E qual foi o papel do capital privado nessa história? Ora, se falamos anteriormente em “potencial” do Pré-Sal, é porque sabemos que grande parte de seu excedente econômico foi cooptado pelos interesses do capital internacional e da burguesia local. Foi subtraído, saqueado, usurpado pela classe dominante. Os mesmos que tentaram sabotar a criação de uma estatal brasileira petróleo, pois o país não possuiria vocação para tal atividade; que posteriormente atacaram o Projeto do Pré-Sal, alegando sua inviabilidade técnica e econômica; foram os mesmos que se beneficiaram economicamente de sua viabilização. Isso porque desde a criação da Petrobras impetraram uma luta pela terceirização de atividades de pesquisa, refino e transporte de petróleo e gás no país, como também pela privatização dos campos de petróleo, refinarias, distribuidoras e outras empresas estatais. Uma luta que para a infelicidade do povo brasileiro, se sagrou exitosa.

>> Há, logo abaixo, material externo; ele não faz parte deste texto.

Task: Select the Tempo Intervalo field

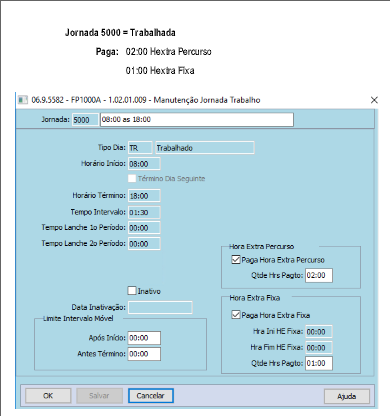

O fim do monopólio da Petrobras foi conquistado pelo capital privado em 1995, durante o governo FHC, mas é preciso lembrar que a maior parte dos leilões de concessão e partilha de campos de petróleo aconteceu com a anuência dos governos de Lula e Dilma.
Se para as amplas massas de um povo o investimento estatal pode representar uma mudança positiva e substancial das condições de vida, para a classe dominante o investimento estatal pode representar um obstáculo quando absorve demandas que poderiam ser solucionadas através da dinâmica de mercado. Quando produz divergência ou antagonismo com a lógica da reprodução e acumulação de capital.
A problemática, como podemos perceber, não é o “déficit” em si, mas o resultado prático da política fiscal, de receitas e gastos públicos.
Comprovação disso é que não há recepção negativa do mercado frente à notícia de que o governo federal gastou, no ano de 2022, 1,879 trilhões de reais com o pagamento de juros e amortização da dívida pública, o que representa 46,3% do orçamento federal. Ou com 800 bilhões de reais gastos pelo governo liberal-fascista de Bolsonaro/Guedes, acima do limite do teto de gastos estabelecido, para garantir auxílios sociais que potencialmente garantiriam sua reeleição. Sem mencionar a renúncia de receita praticada com o perdão e refinanciamento de dívidas de grandes empresários, isenções tributárias aos lucros e dividendos, às grandes fortunas, e ao agronegócio, por meio da Lei Kandir.
Isso que chamamos de conflito distributivo, disputa pelo orçamento, é na verdade o reflexo da luta de classes. Uma luta entre interesses antagônicos pela aplicação de recursos que são mais ou menos limitados.
O teto de gastos, agora defendido pelo governo Lula, é a materialização da mitologia neoliberal do “Estado-Empresa” enquanto política fiscal. É parte de uma profecia autorrealizável, que ao se acreditar, se concretiza. Pois o problema está mal compreendido. Quando os neoliberais dizem que a austeridade é a saída para a crise, não se referem à crise da fome, do desemprego, do genocídio indígena e extermínio da população negra, referem-se à crise que está submetida a burguesia, que percebe a impossibilidade do aumento indefinido de suas taxas de lucro. Para solucionar esta crise, em específico, é preciso garantir a diminuição da participação do Estado em setores estratégicos, que possibilite a incorporação de novos nichos de mercado à iniciativa privada, o aumento da exploração sobre a classe trabalhadora e o aumento da transferência de valor aos países da centralidade do capitalismo.
Da maldição decorrente dessa profecia, nenhuma política de conciliação nos salvará. Se o social-liberalismo insiste em permanecer mergulhado no universo da mitologia neoliberal, insistamos na construção do poder popular, rumo ao socialismo! Pois como nos mostra a experiência prática, é a luta popular que muda a vida e destrói mitos!